From the best laid plans department, I got no cleaning done today. Helped bleed the brakes on Jenni’s truck, paid bills and that was about the sum total of my ambition today, aside from a night of dancing. I’d like to say that I’ll make up for it tomorrow, but I have a rather full day that isn’t likely to allow time to vacuum and scrub floors as originally planned.
I do think, though, that I get more done in the evenings after work, as a general rule, because I’m already up and moving and as long as I don’t sit down, I can get quite a lot accomplished before plopping my butt down for the evening. The key is to get up, start my day the same way I do during the week, and just keep moving! OK, in all fairness, I rolled up two extension cords and folded up a tarp and put them away neatly in my garage, but it still isn’t what I’d planned on doing today! Now, if I’d had that list of 10 things to do, and had gotten even one of them done, I think I’d be less self-critical right now, but my foresight was fershtunkener and I set myself up for failure. Lesson learned. From now on, I have at least 10 things on that to do list!
But wait!!! Paying bills was on that list, and it got done! Hooray! Now instead of self-deprecation, self-congratulations are in order!! And I got the sand boxes scooped too! 2 things on my imaginary to do list get crossed off! I’m feeling better and better! Loki got her fluids, but that was the kids’ doing, not mine. And I took the last 4 bottles of water out of the ice chest, so it can now be cleaned and stowed away again!

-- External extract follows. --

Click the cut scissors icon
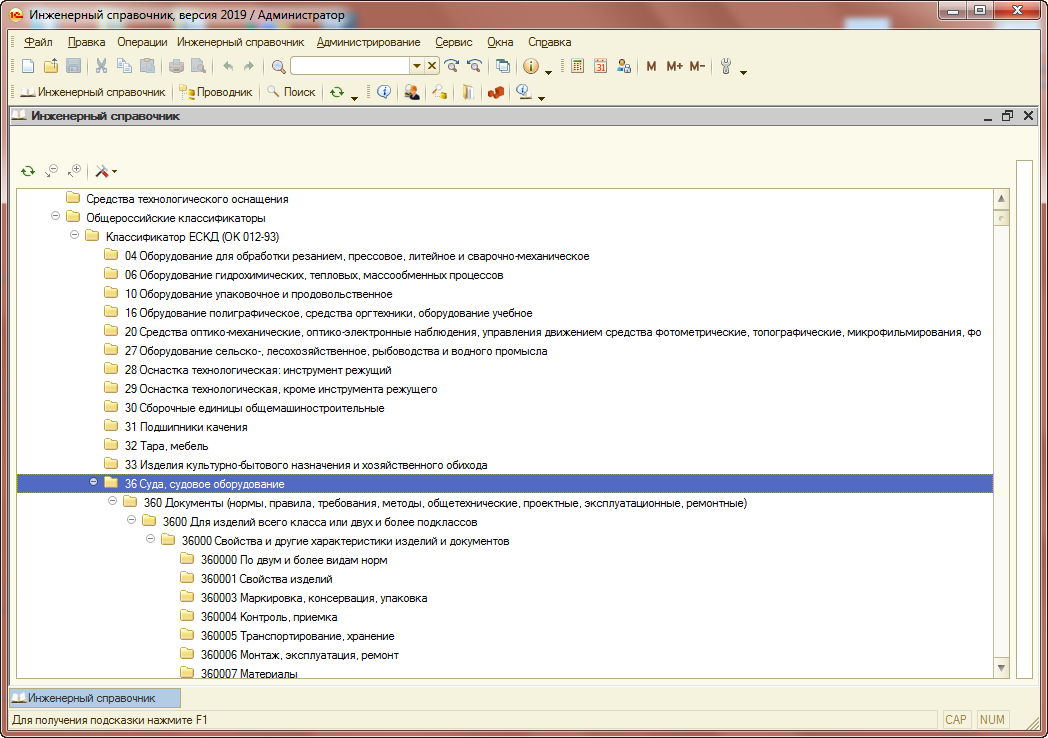Viewport: 1048px width, 738px height. (x=101, y=66)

So today’s lesson is, if you think you’ve failed yourself, look back at your day and you’ll see that you really haven’t. Count your accomplishments like you count your blessings, and be grateful for what you DID accomplish instead of disappointed over what you didn’t. As with everything else, what did get done was what was supposed to get done, and what didn’t, was not necessary today. Though the time will come when all currently acknowledged tasks are complete, but by then, a whole new list will have sprung out of nowhere, leaving me many more opportunities to count what I have done and acknowledge the fact that there will always be more. And the fact that there will always be more things I want to do after I’ve done so many things brings me great joy because it means that my purpose has no ending. I will always have a reason to get up and get moving in the morning, even if the only thing I manage to accomplish is getting the cats fed.
Speaking of which, I’m not sure I’ll even be able to accomplish that the day after my knee surgery, but then, I’m sure I’ll figure it out, or just accept the fact that they’ll be annoyed with me for a day or two until they get their daily portion of wet food again. Maybe they’ll even appreciate me more for having had to do without for a short while. Although I’m not going to place any bets on that! As it is, Loki meows for more every time she sees me, and even Haley, one of my garage cats, has taken to cussing me out if I go out into the garage and fail to fill her bowl again! One thing I’ve found to be true, it takes no time at all to spoil a cat. They believe it’s their due.
And speaking of their due, a couple of them are impatiently waiting for me to provide a soft, warm body to cuddle against, so I’ll bring tonight’s entry to an abrupt end.